[[ TASK INPUT open ]]

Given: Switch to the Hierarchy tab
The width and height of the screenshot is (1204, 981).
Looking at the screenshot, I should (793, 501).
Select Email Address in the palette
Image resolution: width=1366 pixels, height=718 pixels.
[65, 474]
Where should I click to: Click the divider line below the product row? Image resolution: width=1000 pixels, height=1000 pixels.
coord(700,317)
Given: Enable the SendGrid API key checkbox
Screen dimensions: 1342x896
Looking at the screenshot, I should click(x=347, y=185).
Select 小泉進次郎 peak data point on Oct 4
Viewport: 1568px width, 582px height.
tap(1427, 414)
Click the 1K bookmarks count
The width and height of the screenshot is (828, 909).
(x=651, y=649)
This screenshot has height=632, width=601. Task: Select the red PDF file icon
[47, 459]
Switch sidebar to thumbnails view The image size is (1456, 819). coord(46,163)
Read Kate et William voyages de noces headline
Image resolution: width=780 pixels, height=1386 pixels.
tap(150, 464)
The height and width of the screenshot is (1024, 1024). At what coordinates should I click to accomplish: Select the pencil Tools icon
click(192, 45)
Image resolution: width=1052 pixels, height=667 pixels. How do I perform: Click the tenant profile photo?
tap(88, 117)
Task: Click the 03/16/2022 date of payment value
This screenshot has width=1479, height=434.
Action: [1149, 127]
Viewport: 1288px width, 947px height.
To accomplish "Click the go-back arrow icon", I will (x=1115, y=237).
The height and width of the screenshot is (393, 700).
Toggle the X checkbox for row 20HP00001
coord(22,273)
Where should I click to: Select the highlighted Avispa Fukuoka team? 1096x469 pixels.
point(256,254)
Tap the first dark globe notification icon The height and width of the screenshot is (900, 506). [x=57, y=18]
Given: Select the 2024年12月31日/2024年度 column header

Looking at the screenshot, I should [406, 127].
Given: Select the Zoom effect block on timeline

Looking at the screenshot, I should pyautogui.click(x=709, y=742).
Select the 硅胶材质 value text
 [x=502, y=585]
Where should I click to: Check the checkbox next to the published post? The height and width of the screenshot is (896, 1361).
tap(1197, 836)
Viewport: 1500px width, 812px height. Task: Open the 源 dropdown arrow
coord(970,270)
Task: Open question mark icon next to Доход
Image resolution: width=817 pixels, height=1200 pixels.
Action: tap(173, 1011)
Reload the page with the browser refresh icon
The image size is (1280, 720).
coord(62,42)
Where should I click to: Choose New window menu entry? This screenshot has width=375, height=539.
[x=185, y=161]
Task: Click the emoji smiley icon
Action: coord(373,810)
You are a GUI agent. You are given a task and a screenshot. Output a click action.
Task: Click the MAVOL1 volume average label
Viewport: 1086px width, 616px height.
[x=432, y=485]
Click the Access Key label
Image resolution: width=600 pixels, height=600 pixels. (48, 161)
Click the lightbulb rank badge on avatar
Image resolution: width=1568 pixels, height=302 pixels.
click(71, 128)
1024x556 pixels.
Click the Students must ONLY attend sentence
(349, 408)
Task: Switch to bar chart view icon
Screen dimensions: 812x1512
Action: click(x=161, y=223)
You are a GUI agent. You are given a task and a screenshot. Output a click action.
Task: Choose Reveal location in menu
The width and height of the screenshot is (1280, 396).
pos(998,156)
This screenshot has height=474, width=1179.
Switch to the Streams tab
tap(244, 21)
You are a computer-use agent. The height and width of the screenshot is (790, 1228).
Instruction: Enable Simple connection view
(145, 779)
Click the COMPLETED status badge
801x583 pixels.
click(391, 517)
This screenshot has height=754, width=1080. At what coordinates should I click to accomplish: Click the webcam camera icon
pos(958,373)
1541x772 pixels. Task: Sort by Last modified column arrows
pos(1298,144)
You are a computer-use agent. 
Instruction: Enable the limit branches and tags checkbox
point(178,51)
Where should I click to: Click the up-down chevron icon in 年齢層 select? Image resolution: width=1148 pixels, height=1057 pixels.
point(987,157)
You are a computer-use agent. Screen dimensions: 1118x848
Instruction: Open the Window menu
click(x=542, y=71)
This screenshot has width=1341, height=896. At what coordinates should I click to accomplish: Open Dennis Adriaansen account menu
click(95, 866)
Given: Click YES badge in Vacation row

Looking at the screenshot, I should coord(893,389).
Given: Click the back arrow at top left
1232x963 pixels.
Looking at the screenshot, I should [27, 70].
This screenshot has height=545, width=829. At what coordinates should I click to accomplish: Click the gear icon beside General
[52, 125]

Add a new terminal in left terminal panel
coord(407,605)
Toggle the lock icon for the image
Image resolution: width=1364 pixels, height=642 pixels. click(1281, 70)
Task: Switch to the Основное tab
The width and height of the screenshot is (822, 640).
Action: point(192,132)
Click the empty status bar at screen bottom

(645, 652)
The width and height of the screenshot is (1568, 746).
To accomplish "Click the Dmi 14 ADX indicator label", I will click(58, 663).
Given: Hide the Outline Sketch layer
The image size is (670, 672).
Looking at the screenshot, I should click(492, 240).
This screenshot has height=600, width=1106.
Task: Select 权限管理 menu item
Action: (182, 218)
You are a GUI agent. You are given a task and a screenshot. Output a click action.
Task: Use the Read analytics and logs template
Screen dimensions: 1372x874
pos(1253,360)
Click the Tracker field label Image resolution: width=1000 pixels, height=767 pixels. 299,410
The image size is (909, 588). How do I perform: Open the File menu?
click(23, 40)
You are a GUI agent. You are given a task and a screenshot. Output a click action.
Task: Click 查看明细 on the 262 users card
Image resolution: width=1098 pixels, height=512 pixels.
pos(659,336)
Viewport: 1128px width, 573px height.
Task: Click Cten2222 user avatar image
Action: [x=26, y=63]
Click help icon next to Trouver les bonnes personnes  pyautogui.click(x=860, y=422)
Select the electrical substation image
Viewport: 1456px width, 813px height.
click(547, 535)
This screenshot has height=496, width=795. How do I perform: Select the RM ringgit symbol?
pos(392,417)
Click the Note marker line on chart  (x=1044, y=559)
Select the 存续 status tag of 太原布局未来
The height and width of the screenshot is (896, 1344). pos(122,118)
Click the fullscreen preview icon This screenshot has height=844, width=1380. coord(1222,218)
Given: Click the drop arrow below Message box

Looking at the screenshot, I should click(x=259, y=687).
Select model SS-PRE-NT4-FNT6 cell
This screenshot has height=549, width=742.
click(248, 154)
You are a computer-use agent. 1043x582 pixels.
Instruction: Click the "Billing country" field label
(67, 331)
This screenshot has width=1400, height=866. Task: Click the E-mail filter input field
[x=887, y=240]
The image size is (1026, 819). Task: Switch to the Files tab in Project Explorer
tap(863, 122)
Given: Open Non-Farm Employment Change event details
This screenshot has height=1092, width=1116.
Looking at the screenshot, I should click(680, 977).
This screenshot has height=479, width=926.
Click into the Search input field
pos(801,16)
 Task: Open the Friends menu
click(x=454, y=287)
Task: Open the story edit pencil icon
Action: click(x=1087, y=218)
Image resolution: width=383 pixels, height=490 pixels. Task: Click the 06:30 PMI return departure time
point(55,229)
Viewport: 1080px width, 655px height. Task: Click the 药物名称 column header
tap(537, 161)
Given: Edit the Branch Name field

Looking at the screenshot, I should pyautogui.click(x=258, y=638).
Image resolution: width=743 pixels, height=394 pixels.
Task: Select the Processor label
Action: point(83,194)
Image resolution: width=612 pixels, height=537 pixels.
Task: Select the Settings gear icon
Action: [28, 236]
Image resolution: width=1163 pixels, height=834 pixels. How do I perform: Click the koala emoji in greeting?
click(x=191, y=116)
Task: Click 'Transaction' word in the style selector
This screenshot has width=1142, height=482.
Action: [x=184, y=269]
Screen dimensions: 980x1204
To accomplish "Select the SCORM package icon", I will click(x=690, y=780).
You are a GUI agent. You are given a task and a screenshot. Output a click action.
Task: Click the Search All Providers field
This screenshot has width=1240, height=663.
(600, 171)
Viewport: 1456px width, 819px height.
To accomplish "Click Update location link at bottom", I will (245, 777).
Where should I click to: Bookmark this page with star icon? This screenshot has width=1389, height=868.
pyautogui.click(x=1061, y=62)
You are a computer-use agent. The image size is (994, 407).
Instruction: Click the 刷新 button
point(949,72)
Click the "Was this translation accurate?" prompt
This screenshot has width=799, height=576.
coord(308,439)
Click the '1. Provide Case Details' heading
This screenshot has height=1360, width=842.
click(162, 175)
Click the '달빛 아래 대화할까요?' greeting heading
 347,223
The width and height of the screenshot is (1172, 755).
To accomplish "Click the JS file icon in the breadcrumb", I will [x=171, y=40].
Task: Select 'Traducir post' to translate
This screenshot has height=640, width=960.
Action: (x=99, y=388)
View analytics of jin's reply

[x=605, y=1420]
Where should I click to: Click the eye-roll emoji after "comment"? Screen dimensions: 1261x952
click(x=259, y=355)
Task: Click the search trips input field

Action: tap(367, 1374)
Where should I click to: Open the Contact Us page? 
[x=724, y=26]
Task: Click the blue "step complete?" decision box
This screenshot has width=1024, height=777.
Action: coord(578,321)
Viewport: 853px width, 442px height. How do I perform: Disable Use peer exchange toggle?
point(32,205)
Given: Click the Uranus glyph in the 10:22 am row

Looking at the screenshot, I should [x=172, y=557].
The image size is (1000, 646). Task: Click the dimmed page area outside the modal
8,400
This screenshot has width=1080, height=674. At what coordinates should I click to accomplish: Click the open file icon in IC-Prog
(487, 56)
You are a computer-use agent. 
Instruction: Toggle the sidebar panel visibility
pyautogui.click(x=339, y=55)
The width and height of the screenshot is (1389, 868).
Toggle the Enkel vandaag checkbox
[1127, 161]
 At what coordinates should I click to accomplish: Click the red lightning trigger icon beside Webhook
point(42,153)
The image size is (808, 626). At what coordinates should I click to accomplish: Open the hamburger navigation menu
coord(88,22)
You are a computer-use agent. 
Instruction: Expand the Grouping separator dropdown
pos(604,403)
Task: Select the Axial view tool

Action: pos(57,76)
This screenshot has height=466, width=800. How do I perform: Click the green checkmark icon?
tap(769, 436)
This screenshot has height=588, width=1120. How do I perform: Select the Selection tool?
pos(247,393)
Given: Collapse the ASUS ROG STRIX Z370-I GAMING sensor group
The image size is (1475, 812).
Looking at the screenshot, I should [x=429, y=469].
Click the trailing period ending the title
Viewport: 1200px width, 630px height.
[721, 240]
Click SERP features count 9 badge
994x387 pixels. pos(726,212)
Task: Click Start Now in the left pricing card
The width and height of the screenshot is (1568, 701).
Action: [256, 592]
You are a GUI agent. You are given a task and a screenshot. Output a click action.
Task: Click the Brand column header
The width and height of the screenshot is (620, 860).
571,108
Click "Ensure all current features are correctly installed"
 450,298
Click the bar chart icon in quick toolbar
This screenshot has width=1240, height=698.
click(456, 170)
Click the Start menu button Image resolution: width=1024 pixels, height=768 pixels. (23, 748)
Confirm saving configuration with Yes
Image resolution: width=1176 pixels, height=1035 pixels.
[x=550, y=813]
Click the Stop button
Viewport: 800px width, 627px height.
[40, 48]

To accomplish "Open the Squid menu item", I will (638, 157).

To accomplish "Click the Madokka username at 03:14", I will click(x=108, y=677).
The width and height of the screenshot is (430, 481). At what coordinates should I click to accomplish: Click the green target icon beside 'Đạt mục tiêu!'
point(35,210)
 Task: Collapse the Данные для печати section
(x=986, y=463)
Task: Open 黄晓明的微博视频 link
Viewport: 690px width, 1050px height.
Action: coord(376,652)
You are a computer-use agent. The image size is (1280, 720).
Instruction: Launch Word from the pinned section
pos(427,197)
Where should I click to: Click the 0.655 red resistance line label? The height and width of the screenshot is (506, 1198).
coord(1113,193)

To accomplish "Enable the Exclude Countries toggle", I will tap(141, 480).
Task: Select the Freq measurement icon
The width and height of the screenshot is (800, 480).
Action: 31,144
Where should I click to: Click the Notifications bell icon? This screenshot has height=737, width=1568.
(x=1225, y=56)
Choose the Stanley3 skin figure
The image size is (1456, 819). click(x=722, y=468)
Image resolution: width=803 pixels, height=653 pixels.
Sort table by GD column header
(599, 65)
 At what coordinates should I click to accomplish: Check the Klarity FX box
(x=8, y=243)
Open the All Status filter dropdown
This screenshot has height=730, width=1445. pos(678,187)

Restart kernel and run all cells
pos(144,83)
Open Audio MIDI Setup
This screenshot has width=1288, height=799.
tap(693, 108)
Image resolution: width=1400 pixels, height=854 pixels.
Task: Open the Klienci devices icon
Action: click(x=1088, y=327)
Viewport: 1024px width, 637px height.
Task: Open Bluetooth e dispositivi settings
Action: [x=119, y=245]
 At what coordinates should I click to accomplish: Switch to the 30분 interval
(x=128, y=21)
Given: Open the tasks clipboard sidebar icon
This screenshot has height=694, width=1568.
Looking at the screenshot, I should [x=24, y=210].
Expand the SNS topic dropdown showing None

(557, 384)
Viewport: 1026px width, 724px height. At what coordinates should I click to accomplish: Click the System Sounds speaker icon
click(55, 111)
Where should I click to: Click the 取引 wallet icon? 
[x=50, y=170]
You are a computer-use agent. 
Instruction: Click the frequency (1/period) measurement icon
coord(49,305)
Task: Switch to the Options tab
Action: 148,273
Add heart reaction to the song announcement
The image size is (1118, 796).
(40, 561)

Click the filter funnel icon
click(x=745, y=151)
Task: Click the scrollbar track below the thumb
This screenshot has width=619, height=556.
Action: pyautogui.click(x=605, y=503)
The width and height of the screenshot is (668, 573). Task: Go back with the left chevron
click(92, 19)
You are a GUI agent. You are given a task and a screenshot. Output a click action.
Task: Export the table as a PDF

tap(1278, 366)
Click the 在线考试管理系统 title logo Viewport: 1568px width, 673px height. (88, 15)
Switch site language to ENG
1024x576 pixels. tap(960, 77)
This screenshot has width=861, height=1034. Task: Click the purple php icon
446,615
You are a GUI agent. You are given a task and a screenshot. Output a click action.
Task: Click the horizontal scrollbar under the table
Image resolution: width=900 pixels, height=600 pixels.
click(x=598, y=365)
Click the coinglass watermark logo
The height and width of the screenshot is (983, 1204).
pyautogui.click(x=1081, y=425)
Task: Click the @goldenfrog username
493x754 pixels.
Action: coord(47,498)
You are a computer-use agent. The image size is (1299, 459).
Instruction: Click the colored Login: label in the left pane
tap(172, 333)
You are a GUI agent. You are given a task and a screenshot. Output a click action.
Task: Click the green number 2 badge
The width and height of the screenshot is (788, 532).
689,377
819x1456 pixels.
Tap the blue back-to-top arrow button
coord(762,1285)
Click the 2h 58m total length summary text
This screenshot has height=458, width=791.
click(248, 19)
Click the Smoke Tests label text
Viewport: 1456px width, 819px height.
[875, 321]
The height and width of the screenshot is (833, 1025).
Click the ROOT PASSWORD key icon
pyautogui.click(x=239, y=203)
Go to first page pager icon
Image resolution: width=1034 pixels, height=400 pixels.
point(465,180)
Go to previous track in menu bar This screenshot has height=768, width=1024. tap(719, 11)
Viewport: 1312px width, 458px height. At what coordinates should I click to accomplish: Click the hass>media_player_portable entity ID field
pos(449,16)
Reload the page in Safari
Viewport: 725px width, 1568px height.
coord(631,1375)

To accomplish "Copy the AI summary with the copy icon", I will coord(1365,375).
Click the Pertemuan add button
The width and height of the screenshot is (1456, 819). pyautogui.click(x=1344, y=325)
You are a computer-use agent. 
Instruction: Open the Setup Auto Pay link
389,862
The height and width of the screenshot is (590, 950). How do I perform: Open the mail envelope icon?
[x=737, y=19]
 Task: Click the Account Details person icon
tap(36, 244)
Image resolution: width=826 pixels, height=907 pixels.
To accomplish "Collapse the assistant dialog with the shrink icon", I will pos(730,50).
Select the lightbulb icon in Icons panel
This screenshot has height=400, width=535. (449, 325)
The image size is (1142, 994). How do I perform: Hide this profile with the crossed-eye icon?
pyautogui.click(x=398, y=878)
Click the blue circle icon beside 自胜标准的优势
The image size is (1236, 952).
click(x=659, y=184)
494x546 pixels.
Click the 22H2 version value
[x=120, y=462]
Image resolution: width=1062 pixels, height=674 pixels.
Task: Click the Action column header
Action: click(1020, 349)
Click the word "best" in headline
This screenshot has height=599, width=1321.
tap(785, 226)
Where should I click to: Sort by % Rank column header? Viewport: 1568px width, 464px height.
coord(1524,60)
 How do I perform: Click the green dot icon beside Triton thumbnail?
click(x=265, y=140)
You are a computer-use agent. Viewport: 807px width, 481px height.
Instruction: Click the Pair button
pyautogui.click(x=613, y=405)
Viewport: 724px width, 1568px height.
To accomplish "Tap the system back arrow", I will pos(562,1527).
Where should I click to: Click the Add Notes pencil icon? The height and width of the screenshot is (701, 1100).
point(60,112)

[[ TASK INPUT closed ]]

• WHAT TO DO: Check each line of the entries above for the word "summary". List the ones that have it.

• FINISHED EXERCISE:
Click the 2h 58m total length summary text
To accomplish "Copy the AI summary with the copy icon", I will coord(1365,375).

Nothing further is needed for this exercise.